### PROBLEMS TO WORK ON
[a] Summarize the text on ListaDAO and USD1 in two sentences.
[b] In the text on ListaDAO and USD1, about how much USD1 does the USD1 Vault hold?

### DOCUMENT TEXT
□ □ □ □
By mid-January 2026, the total value locked (TVL) of ListaDAO will be approximately 166.9 million USD, with loan volume around 48.863 million USD. The fees over the past 30 days are approximately 948.7 thousand USD, and protocol revenue over the past 30 days is about 552.2 thousand USD. Annualized fees are roughly 11.57 million USD, and annualized revenue is approximately 6.74 million USD. The market cap of LISTA is around 44.64 million USD, with a fully diluted valuation of about 127.26 million USD. Trading volume in the past 24 hours is approximately 3.66 million USD, of which on-chain transaction volume is about 1.48 million USD. Staked value is roughly 14.48 million USD, accounting for over 30% of the market cap. The price of LISTA is around 0.16 USD, still far from its all-time high of 0.84 USD, but not particularly distant from its all-time low of 0.11 USD.

These numbers may seem cold, but every time I see them, I ask myself: what is USD1 actually doing here? Because USD1 is no longer just a stablecoin circulating in a small pool—it’s now in the tens of billions outside. Once the scale grows this large, entering a protocol is no longer just about earning a little interest. It becomes a key structural beam, influencing the protocol’s interest rates, risks, governance, and product rhythm. When you say you’re doing USD1 savings, you’re really choosing a place that can sustain such scale over the long term. The most visible move from ListaDAO right now is trying to become a major hub for this kind of stablecoin on BNB Chain.

But the term 'hub' is still quite abstract. In my own operations, I want to know more concretely: once I deposit USD1 into a vault, where does the yield come from? Where does the risk come from? What happens when something goes wrong? Who handles it? Who bears the loss? Who can exit? Who gets stuck? These are the real questions.

First, let’s talk about yield sources. Many people jump in based on a single APY figure, but I now prefer to break APY into two layers: first, natural interest from lending; second, extra returns from incentives or strategies. In ListaDAO, a key entry point for USD1 is vaults like the USD1 Vault. It holds around 200 million USD1, with yields around 2%, and has over 10,000 participants. Two percent might sound dull, but I see it as a signal. Dullness often means it’s not artificially inflated by short-term subsidies, but rather comes from genuine lending interest and a relatively conservative strategy mix. Dullness also suggests that if borrowing demand rises and utilization increases, yields could naturally rise—without needing to aggressively pump rewards to stay attractive.
□ □ □ □
### RAW RECORDS
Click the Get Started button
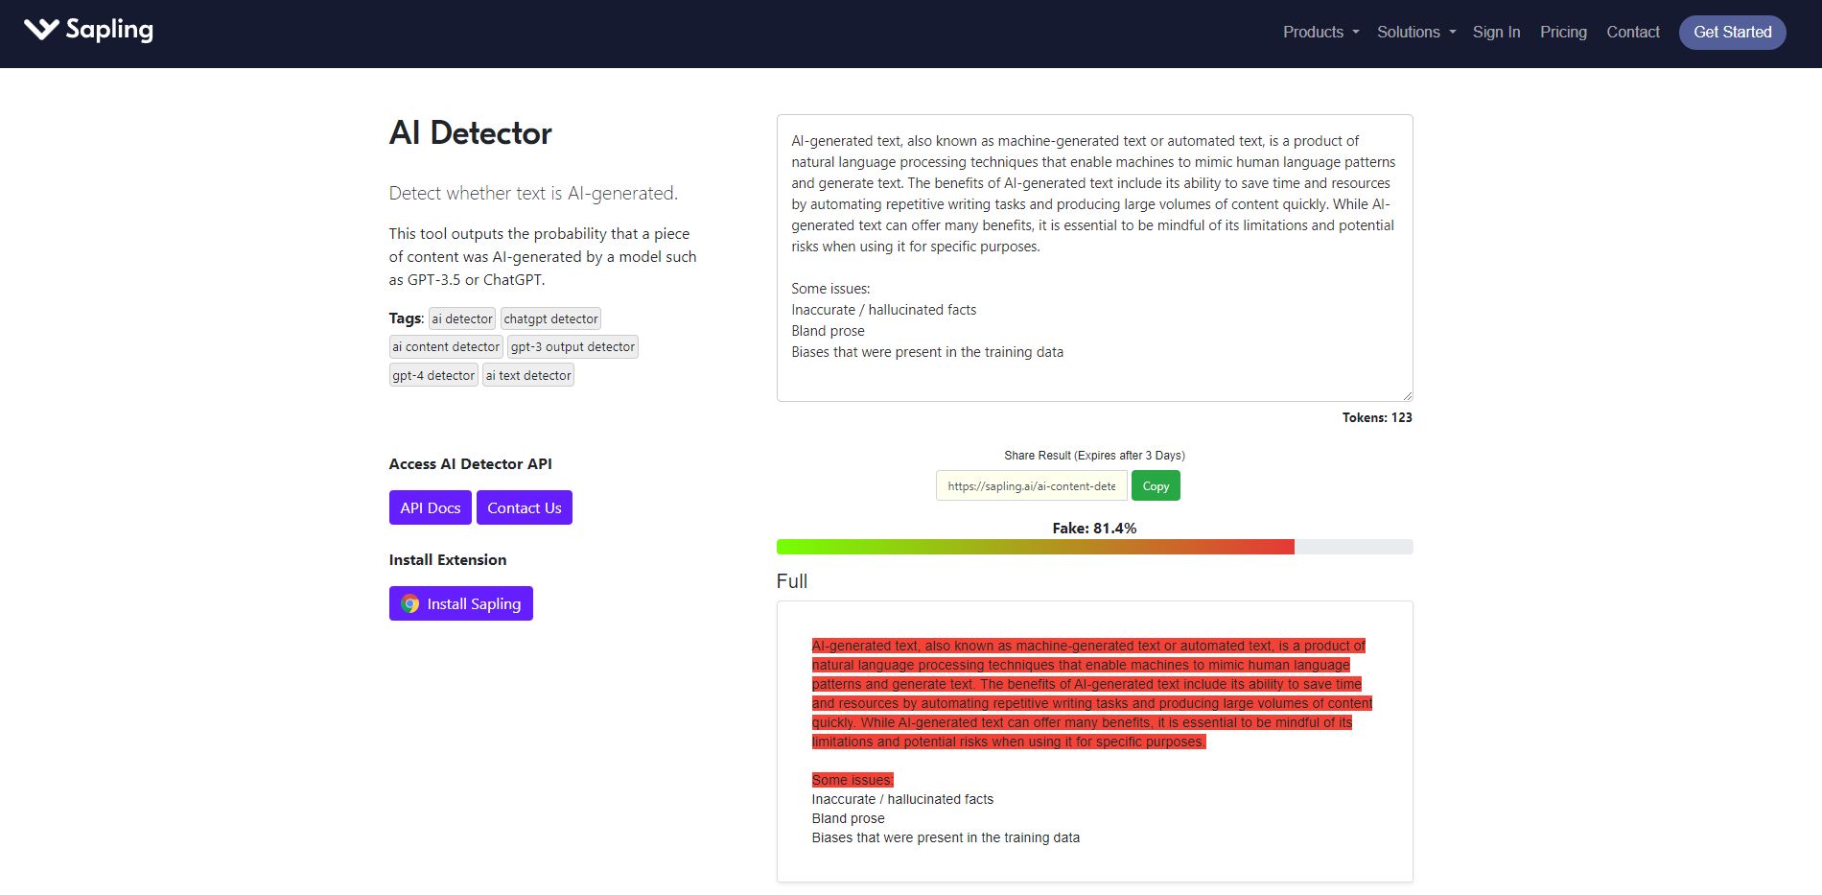1822x895 pixels. tap(1732, 32)
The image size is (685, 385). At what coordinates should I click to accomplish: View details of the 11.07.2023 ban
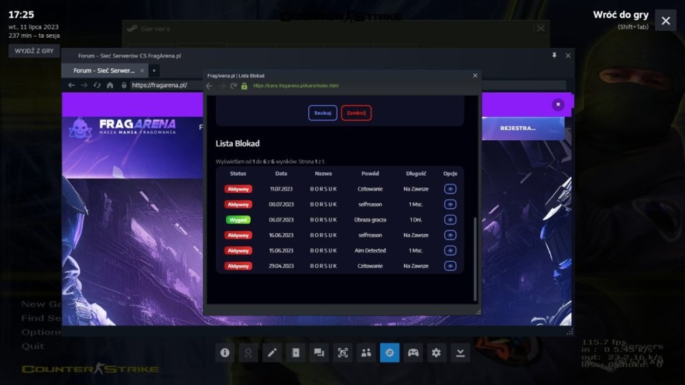coord(450,189)
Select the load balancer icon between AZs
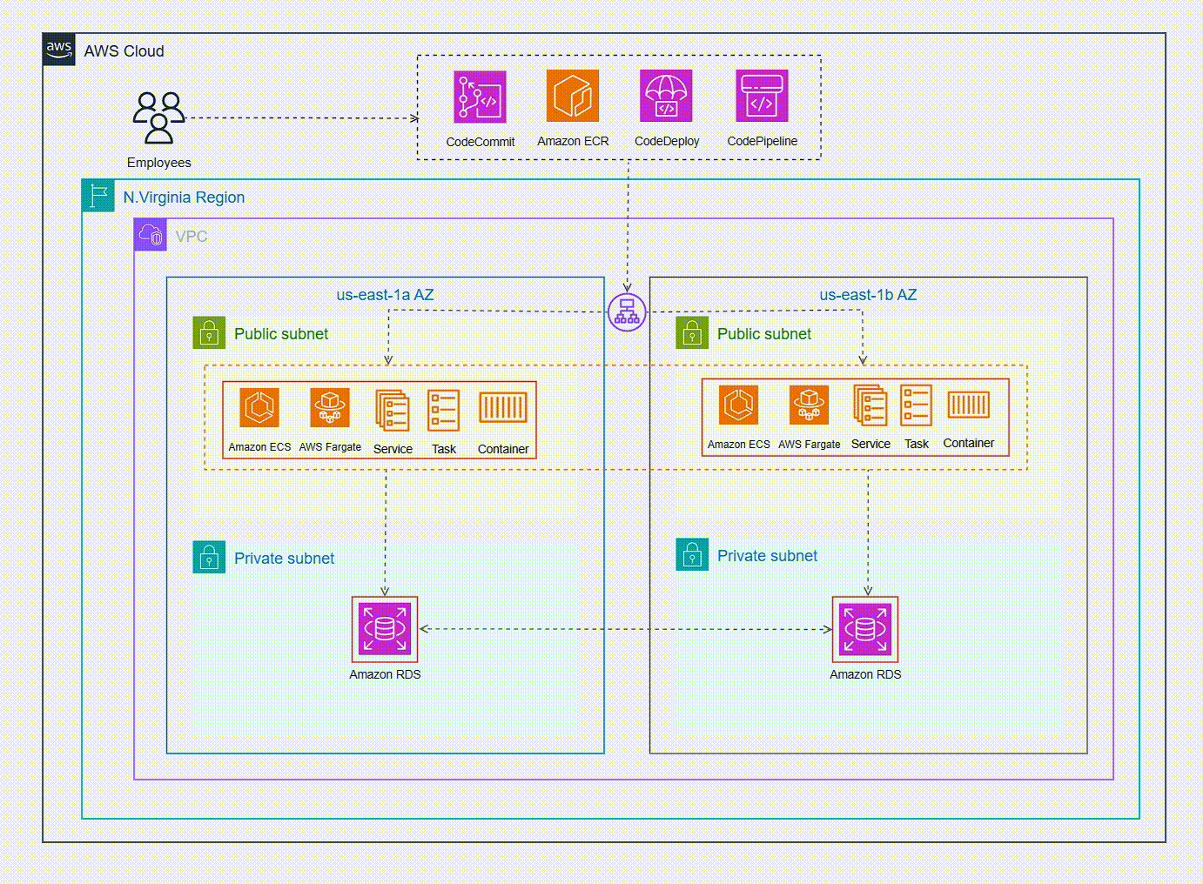Image resolution: width=1203 pixels, height=884 pixels. click(627, 312)
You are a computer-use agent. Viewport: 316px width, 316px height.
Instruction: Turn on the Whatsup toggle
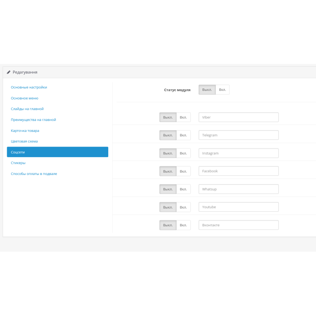point(183,189)
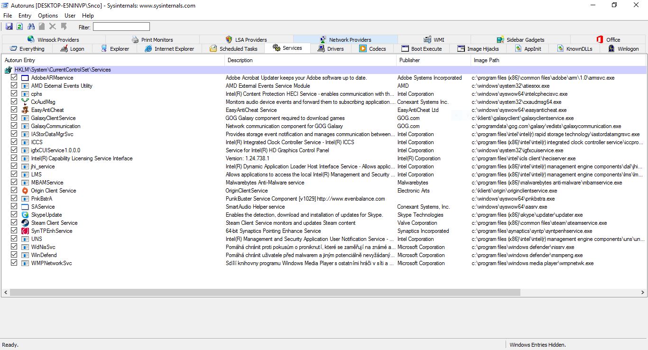The width and height of the screenshot is (648, 350).
Task: Sort by the Publisher column header
Action: pyautogui.click(x=409, y=60)
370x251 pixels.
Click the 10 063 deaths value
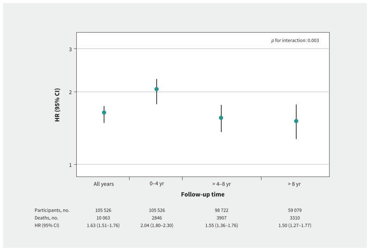104,218
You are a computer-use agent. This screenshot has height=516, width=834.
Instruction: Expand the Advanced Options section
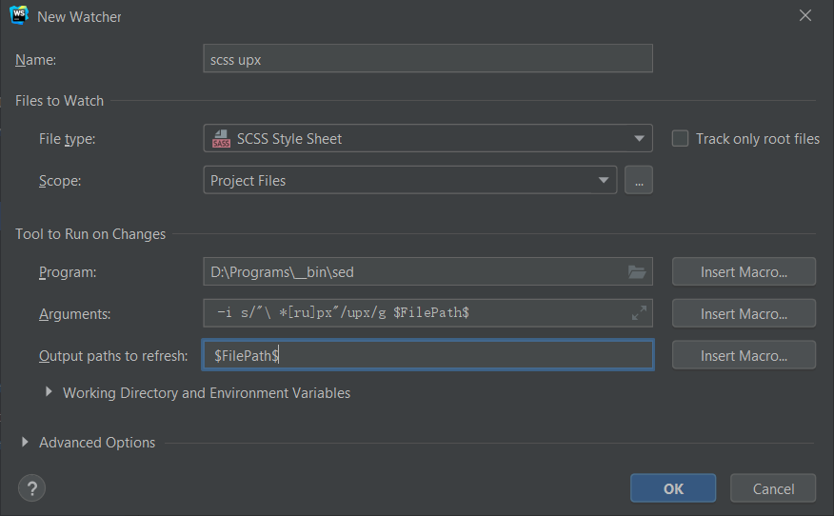pos(26,442)
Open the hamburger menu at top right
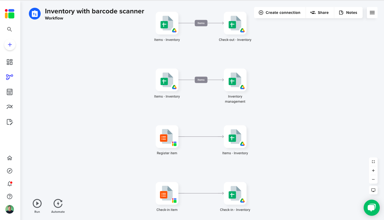Viewport: 384px width, 220px height. tap(372, 13)
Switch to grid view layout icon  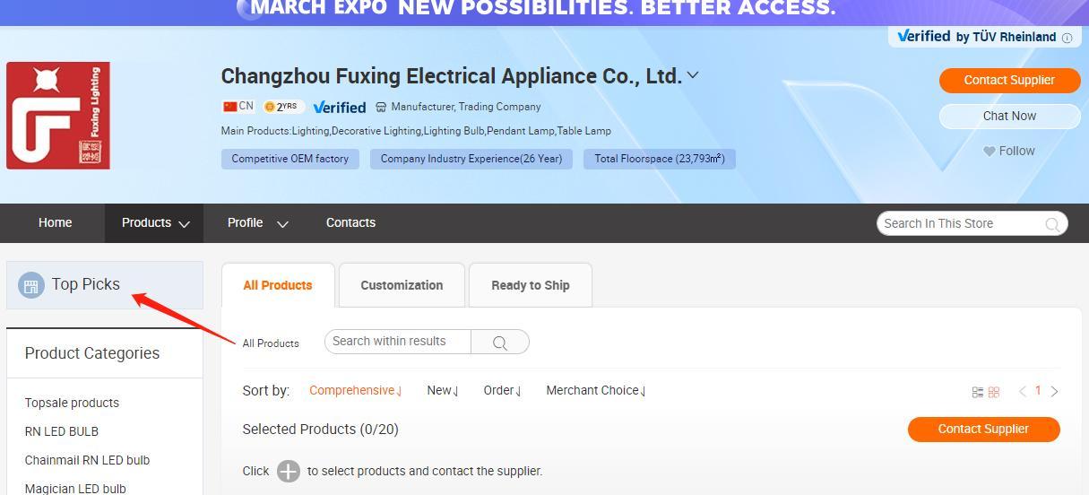[x=993, y=392]
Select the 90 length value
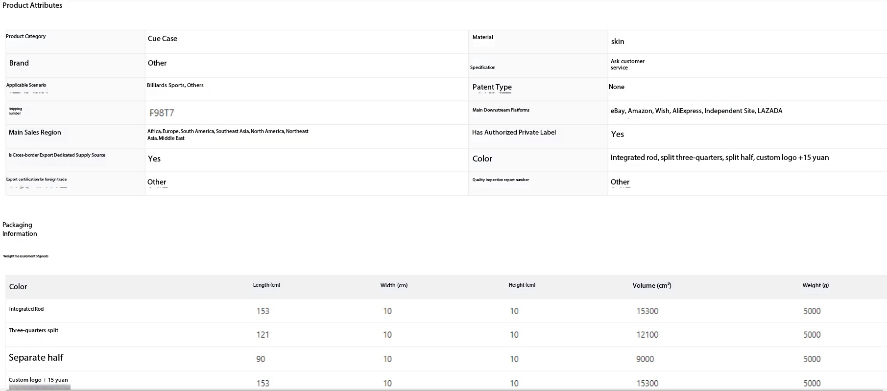 point(261,359)
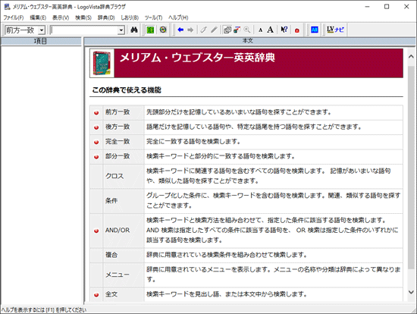Open the しおり(B) menu
The width and height of the screenshot is (417, 314).
(130, 17)
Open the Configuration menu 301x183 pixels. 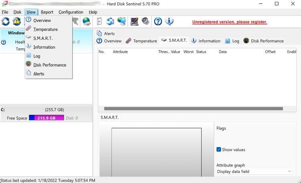click(x=71, y=12)
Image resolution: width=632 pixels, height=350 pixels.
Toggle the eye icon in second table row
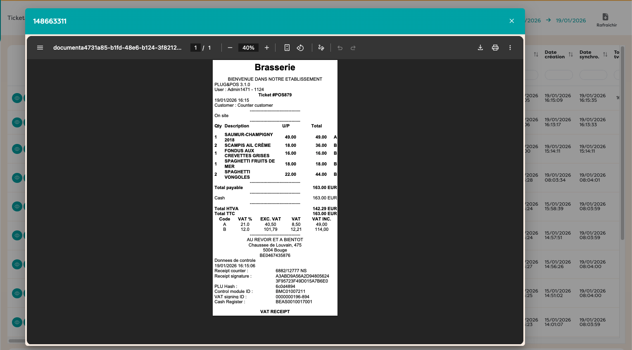click(17, 122)
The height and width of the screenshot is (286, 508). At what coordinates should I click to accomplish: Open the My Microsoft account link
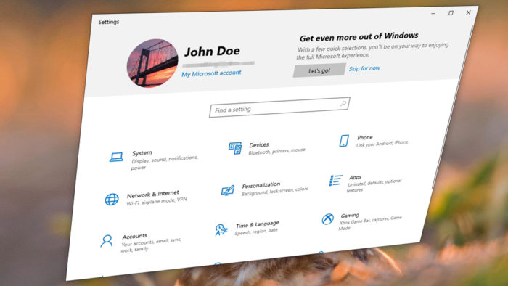[211, 73]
□ □ □ □
### OUTPUTS BY TASK
[a] By mid-January 2026, ListaDAO will have a total value locked of about 166.9 million USD, and LISTA trades around 0.16 USD, well below its all-time high of 0.84 USD. The text asks what USD1 is doing in the protocol as ListaDAO tries to become a major hub for this kind of stablecoin on BNB Chain, and it reads the USD1 Vault's yield of about 2% as a sign of genuine lending interest rather than short-term subsidies.

[b] Around 200 million USD1.